In military terms, a rollup occurs when an enemy successfully attacks one’s flank and proceeds to “rollup” defensive lines from the side. (The “holy grail” for many military men is out-flanking one’s opponent as demonstrated by the successes of the Alexander the Great, Hannibal, the Huns, Caesar, Rommel, Patton, and many others). Given the fact that the sides are typically undefended, the strategy can be highly successful in a short period of time. Our premise is that China has and is continuing to rollup various industries resulting in massive shifts in the environment for sophisticated institutional investors and risk managers.
The First Opium War occurred during the mid-1800s when England used its technological prowess to force China to open its ports to facilitate trading. Trade it did, with England flooding the Chinese market with highly addictive opium, thereby, in the view of many, weakening China and marking the beginning of the Century of Humiliation.
After the fall of the Qing dynasty in 1912, the country was enmeshed in a civil war. After years of fighting between the nationalists, communists, and Japan, the country barely had the resources to feed its population, and many times, it did not. The Communist regime became the inheritors of a long history of Chinese dynasties, and it is its most notable to date.

Task A:
According to the text on China's rollup of industries, when did the First Opium War take place?
Task B:
Write a continuation of the text on China's rollup of industries, starting after its last sentence.

[Item-finding records]
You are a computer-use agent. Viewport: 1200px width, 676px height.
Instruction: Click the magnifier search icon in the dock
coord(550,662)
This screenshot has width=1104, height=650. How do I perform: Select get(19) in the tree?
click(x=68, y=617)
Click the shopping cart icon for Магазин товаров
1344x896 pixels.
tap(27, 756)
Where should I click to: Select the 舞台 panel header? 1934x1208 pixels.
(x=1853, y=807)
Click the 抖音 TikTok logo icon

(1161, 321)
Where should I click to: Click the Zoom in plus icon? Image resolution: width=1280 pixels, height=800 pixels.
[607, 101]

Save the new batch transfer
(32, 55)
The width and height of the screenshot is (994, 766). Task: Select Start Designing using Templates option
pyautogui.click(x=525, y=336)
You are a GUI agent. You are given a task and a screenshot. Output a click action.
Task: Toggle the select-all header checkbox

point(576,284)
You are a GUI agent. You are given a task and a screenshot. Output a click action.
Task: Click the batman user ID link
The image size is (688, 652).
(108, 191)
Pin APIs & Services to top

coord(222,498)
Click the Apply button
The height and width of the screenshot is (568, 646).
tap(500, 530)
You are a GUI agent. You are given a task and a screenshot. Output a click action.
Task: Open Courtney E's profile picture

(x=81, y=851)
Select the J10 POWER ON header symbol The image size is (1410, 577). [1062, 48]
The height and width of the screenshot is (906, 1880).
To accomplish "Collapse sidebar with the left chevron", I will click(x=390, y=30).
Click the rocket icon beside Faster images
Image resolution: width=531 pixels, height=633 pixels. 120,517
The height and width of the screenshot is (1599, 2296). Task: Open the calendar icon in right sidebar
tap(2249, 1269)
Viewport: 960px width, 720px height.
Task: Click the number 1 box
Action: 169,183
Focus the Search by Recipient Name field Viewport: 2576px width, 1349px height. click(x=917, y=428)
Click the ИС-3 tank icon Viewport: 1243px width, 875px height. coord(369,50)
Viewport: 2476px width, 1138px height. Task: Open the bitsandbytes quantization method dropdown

Written response A:
During the mid-1800s.

Written response B:
Something massive is afoot, and most do not recognize it. Our view is that step by step, China might be hollowing out major industries.
China has promised firms access to local markets provided there is partial local (i.e., government) ownership, a transfer of technologies, hiring of local talent in key roles, the establishment of competing enterprises, and, via a massive dose of government subsidies, the ability to offer similar products but at a massive discount.
Lower-cost labor and a favorable regulatory regime have facilitated the rapid growth of newly competitive global businesses. However, it has morphed beyond that; with the massive cadre of engineering talent, the companies are able to innovate beyond what most had thought possible. The chart below indicates China’s dominance in patent applications, which is normally an indication of levels of innovation. For those paying attention, the country is a clear leader in the following areas (and competitive in many others): solar, autos, electronics, batteries, telecommunications, drones, etc.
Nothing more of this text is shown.